**EXCERPTED TEXT**.

# # #

Ames was also the adviser of Johan Bogerman, President of the Synod of Dort (1618-20)

And William Ames died in Rotterdam in 1633


----------



## Prufrock (Jan 23, 2009)

Discipulo,

I don't think there's any mistake in the quote at all. It doesn't say that Gomarus appealed to Perkins _who was present._ Perkins was a notable supralapsarian: he didn't have to be present at Dort (it's hard when you're dead...) in order for his opinions to still carry weight. We appeal to Perkins today still: it doesn't mean he's alive and present.


----------



## FenderPriest (Jan 23, 2009)

In J.I. Packer's lectures on Puritanism (via RST on iTunesU) he says that most of the English Puritans were Infra.

Herman Bavinck has some helpful material on the whole debate in volume 2 of his Reformed Dogmatics.


----------



## discipulo (Jan 23, 2009)

Prufrock said:


> Discipulo,
> 
> I don't think there's any mistake in the quote at all. It doesn't say that Gomarus appealed to Perkins _who was present._ Perkins was a notable supralapsarian: he didn't have to be present at Dort (it's hard when you're dead...) in order for his opinions to still carry weight. We appeal to Perkins today still: it doesn't mean he's alive and present.



Thank you, that makes sense too.
In fact it seemed like an appeal to an opinion of someone present, Ames would fill those requirements.
On the other hand, for Perkins it had to be in the sense of Hebrews 11, those who being already dead still speak.


----------

# # #

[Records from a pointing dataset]
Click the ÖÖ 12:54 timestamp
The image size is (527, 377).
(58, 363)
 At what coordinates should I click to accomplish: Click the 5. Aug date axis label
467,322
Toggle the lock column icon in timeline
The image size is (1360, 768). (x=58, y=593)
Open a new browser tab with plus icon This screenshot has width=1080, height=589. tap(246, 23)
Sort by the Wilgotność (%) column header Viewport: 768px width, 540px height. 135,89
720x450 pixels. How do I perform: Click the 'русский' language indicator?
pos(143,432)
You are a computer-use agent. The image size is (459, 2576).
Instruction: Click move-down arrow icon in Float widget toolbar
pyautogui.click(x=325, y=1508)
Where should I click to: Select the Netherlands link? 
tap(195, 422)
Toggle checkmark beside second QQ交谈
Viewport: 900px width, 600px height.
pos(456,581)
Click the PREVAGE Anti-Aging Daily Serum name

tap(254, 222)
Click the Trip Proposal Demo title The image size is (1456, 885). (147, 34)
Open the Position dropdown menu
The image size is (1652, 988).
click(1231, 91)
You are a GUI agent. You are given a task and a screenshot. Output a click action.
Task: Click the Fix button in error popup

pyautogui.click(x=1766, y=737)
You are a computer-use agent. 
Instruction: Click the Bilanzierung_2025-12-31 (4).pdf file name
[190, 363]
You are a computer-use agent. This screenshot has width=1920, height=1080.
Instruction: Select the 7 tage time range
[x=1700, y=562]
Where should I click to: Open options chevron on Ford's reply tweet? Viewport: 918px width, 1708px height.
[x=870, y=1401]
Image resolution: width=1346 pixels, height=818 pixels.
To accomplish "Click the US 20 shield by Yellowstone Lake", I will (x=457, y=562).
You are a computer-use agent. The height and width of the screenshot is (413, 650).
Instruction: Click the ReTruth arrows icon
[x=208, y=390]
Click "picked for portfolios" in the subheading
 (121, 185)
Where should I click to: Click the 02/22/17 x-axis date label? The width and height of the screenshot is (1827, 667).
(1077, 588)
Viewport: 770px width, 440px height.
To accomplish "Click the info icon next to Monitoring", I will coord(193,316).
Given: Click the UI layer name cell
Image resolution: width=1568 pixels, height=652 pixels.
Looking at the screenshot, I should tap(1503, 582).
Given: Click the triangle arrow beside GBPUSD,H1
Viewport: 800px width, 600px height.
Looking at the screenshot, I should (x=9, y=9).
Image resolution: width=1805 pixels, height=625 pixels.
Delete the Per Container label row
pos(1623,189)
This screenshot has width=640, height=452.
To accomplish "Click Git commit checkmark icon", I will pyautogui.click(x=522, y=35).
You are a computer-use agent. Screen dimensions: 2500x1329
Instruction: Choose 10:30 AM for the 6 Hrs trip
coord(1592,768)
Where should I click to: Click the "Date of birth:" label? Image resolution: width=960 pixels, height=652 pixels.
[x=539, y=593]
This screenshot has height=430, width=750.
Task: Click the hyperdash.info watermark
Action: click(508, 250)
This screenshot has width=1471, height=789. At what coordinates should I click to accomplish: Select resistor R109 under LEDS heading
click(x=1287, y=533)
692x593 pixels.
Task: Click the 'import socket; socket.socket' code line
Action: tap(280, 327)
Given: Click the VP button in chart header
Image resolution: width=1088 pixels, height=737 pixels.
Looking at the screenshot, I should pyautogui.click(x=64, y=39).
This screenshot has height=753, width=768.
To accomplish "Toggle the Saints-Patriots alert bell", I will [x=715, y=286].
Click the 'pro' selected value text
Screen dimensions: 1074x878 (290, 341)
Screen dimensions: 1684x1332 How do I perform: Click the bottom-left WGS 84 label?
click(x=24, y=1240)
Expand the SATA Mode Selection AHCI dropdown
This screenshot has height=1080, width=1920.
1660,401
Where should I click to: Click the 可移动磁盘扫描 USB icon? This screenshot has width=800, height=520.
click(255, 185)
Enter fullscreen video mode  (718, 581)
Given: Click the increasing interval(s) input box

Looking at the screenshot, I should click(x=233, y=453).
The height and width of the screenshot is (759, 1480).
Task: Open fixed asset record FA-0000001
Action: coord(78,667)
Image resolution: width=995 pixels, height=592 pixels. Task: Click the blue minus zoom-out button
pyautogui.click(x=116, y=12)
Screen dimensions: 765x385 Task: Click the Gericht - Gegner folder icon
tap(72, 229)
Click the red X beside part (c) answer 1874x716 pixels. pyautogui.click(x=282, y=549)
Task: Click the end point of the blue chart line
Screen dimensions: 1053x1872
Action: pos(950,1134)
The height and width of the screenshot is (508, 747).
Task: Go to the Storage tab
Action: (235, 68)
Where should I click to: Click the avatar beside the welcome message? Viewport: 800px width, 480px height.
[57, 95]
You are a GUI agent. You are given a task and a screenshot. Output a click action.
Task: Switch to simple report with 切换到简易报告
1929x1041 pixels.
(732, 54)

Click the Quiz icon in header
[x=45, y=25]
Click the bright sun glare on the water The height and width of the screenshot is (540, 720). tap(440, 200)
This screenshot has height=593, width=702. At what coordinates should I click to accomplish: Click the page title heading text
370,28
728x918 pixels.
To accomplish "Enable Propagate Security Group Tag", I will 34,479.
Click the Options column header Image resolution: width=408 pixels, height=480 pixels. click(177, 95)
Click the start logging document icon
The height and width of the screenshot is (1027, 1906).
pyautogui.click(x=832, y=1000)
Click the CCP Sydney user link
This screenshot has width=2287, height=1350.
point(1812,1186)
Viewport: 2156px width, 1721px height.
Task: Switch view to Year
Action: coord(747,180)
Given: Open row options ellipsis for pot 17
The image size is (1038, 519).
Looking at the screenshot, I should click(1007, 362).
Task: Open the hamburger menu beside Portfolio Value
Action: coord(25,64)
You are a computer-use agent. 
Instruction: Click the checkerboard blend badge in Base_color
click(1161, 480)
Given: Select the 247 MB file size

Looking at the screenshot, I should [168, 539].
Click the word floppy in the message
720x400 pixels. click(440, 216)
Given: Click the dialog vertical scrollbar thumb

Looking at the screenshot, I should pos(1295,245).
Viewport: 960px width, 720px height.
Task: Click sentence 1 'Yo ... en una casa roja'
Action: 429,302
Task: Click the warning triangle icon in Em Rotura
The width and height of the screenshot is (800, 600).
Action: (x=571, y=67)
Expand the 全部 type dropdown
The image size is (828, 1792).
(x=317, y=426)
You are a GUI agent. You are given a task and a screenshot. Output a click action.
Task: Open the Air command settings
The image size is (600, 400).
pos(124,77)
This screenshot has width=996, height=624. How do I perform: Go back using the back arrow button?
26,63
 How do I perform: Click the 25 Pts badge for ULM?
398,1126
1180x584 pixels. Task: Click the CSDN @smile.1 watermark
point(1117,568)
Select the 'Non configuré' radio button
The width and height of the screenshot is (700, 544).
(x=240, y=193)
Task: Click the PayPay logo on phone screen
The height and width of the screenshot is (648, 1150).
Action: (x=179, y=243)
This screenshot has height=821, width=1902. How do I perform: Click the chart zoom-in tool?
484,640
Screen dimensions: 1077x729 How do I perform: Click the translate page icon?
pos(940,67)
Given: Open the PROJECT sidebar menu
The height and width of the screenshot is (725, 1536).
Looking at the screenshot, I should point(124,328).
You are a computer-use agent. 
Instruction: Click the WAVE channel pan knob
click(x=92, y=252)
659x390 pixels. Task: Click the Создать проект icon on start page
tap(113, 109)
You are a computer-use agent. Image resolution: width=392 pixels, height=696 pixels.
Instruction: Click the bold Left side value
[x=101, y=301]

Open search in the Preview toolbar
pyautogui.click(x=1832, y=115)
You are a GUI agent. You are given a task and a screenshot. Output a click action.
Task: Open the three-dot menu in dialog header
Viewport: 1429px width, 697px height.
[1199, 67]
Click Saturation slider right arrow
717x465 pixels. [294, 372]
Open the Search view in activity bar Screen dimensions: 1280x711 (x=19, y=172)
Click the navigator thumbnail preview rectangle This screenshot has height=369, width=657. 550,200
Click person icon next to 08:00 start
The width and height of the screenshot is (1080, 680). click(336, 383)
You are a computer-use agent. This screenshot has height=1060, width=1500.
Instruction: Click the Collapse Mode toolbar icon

# # #

**WORK INSTRUCTIONS**.
1. Answer these questions about the forum thread:
(a) Where and in what year did William Ames die?
(b) According to J.I. Packer's lectures on Puritanism, what were most of the English Puritans?
(c) In which volume of his Reformed Dogmatics does Herman Bavinck have material on the debate?
2. Edit the forum thread passage starting at "## FenderPriest (Jan" and ending at "his Reformed Dogmatics.", putting "talks" in place of "lectures".

**TASK-BY-TASK OUTPUTS**.
1.
(a) Rotterdam, in 1633
(b) Infra
(c) Volume 2

2.
## FenderPriest (Jan 23, 2009)

In J.I. Packer's talks on Puritanism (via RST on iTunesU) he says that most of the English Puritans were Infra.

Herman Bavinck has some helpful material on the whole debate in volume 2 of his Reformed Dogmatics.